Available data:
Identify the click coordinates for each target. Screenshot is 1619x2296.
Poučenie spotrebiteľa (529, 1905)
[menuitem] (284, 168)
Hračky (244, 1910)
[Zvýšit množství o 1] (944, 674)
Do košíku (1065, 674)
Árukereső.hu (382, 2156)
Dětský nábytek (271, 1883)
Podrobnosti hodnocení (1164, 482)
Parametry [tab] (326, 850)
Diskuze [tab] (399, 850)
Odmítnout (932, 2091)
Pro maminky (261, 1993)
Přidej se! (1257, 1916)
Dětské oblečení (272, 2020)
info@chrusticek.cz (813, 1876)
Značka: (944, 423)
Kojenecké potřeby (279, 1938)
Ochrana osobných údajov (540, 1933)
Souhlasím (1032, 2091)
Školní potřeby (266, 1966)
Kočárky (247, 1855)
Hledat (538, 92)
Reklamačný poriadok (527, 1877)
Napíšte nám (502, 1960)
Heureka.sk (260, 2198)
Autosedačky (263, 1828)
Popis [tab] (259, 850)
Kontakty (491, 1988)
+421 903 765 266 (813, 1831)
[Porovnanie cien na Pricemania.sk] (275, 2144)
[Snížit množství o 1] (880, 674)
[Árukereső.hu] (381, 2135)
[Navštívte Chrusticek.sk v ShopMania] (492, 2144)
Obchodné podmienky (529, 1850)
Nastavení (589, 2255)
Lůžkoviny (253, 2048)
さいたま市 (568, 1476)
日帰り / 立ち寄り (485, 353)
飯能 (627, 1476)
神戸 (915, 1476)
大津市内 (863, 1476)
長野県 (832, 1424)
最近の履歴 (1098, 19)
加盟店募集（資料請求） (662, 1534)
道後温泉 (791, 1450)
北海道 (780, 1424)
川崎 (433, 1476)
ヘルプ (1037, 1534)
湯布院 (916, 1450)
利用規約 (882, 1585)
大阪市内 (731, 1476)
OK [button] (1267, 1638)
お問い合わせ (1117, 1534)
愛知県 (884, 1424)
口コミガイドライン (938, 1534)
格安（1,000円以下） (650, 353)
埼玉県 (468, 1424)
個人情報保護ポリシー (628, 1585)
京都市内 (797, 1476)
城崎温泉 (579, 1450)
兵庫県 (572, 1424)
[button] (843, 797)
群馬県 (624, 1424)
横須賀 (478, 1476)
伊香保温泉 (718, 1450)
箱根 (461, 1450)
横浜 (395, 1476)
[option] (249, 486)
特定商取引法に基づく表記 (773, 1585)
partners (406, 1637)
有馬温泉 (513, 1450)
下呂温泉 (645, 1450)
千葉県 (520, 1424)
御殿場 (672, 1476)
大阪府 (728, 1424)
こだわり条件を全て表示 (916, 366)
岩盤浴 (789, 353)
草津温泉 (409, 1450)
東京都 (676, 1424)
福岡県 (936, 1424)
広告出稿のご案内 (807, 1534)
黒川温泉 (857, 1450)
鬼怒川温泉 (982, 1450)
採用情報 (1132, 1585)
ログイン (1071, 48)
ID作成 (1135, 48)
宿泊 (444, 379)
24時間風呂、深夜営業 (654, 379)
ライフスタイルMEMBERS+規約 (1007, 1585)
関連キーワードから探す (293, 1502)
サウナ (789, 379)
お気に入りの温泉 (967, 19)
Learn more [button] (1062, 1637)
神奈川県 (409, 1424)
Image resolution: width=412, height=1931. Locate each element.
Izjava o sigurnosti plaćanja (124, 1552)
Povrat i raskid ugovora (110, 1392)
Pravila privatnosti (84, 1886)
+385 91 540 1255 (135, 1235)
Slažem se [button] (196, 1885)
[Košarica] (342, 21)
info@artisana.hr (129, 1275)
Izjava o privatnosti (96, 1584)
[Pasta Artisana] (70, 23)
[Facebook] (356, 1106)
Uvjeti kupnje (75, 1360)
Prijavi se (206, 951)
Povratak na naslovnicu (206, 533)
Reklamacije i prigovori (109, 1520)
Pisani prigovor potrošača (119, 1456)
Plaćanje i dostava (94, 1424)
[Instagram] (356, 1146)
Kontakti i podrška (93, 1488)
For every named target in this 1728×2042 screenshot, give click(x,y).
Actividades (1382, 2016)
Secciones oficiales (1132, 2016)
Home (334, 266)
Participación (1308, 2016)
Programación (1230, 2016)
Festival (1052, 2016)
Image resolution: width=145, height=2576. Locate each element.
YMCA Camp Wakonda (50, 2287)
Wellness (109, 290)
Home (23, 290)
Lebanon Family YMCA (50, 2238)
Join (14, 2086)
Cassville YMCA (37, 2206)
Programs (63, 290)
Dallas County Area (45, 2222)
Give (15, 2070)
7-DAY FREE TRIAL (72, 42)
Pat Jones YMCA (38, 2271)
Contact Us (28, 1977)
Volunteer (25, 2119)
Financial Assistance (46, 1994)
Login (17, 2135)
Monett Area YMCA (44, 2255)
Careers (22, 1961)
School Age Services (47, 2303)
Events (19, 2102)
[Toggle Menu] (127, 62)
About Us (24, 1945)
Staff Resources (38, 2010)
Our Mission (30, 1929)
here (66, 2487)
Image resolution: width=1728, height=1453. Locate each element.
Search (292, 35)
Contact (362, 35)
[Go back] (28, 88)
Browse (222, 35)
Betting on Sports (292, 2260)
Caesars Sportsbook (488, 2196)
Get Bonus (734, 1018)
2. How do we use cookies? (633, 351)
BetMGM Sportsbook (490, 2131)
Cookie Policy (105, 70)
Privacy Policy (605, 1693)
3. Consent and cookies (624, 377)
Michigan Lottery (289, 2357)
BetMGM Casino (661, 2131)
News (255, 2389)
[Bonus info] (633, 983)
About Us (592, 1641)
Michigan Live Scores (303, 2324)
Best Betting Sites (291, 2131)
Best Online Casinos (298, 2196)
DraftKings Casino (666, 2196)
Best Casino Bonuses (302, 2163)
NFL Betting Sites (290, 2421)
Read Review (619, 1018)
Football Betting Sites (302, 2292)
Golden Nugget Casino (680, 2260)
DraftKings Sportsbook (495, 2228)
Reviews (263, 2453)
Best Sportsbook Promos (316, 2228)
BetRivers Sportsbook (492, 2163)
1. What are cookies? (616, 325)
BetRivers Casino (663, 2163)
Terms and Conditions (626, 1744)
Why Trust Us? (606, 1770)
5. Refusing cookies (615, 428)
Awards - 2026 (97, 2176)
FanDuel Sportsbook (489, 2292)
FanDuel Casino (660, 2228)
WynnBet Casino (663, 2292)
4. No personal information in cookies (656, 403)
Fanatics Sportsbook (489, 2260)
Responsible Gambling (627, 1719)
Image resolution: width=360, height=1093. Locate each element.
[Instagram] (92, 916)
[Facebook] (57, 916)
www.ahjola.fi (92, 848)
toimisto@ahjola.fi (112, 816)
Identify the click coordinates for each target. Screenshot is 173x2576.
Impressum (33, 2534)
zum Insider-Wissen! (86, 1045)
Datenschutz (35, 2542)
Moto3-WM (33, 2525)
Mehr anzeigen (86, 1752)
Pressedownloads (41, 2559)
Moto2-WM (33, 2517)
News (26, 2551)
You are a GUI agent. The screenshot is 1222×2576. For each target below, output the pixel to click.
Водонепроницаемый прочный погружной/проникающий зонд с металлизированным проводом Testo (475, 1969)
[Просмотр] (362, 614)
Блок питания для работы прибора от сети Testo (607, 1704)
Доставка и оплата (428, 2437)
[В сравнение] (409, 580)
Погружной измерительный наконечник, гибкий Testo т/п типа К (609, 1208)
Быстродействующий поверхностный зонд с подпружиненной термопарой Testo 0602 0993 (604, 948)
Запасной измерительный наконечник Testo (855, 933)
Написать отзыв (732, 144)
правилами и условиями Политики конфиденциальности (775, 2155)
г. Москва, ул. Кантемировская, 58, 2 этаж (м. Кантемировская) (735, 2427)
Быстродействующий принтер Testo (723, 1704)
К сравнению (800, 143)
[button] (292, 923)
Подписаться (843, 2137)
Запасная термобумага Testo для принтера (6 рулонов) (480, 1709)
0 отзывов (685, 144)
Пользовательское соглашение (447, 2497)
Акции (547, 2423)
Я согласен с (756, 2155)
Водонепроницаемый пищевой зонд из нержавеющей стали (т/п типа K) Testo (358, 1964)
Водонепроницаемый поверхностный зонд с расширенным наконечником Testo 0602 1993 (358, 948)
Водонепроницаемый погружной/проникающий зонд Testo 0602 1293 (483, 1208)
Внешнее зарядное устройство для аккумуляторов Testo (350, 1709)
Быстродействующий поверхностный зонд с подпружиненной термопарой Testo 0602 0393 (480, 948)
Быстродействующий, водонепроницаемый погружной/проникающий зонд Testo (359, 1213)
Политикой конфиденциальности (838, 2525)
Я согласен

What is needed: In the data above, which lines lie between the line with "Pat Jones YMCA (38, 2271)" and the line with "5. Refusing cookies (615, 428)", inclusive? Print those lines exactly and nothing else.

Solution for this exercise:
Pat Jones YMCA (38, 2271)
Contact Us (28, 1977)
Volunteer (25, 2119)
Financial Assistance (46, 1994)
Login (17, 2135)
Monett Area YMCA (44, 2255)
Careers (22, 1961)
School Age Services (47, 2303)
Events (19, 2102)
[Toggle Menu] (127, 62)
About Us (24, 1945)
Staff Resources (38, 2010)
Our Mission (30, 1929)
here (66, 2487)
Image resolution: width=1728, height=1453. Locate each element.
Search (292, 35)
Contact (362, 35)
[Go back] (28, 88)
Browse (222, 35)
Betting on Sports (292, 2260)
Caesars Sportsbook (488, 2196)
Get Bonus (734, 1018)
2. How do we use cookies? (633, 351)
BetMGM Sportsbook (490, 2131)
Cookie Policy (105, 70)
Privacy Policy (605, 1693)
3. Consent and cookies (624, 377)
Michigan Lottery (289, 2357)
BetMGM Casino (661, 2131)
News (255, 2389)
[Bonus info] (633, 983)
About Us (592, 1641)
Michigan Live Scores (303, 2324)
Best Betting Sites (291, 2131)
Best Online Casinos (298, 2196)
DraftKings Casino (666, 2196)
Best Casino Bonuses (302, 2163)
NFL Betting Sites (290, 2421)
Read Review (619, 1018)
Football Betting Sites (302, 2292)
Golden Nugget Casino (680, 2260)
DraftKings Sportsbook (495, 2228)
Reviews (263, 2453)
Best Sportsbook Promos (316, 2228)
BetRivers Sportsbook (492, 2163)
1. What are cookies? (616, 325)
BetRivers Casino (663, 2163)
Terms and Conditions (626, 1744)
Why Trust Us? (606, 1770)
5. Refusing cookies (615, 428)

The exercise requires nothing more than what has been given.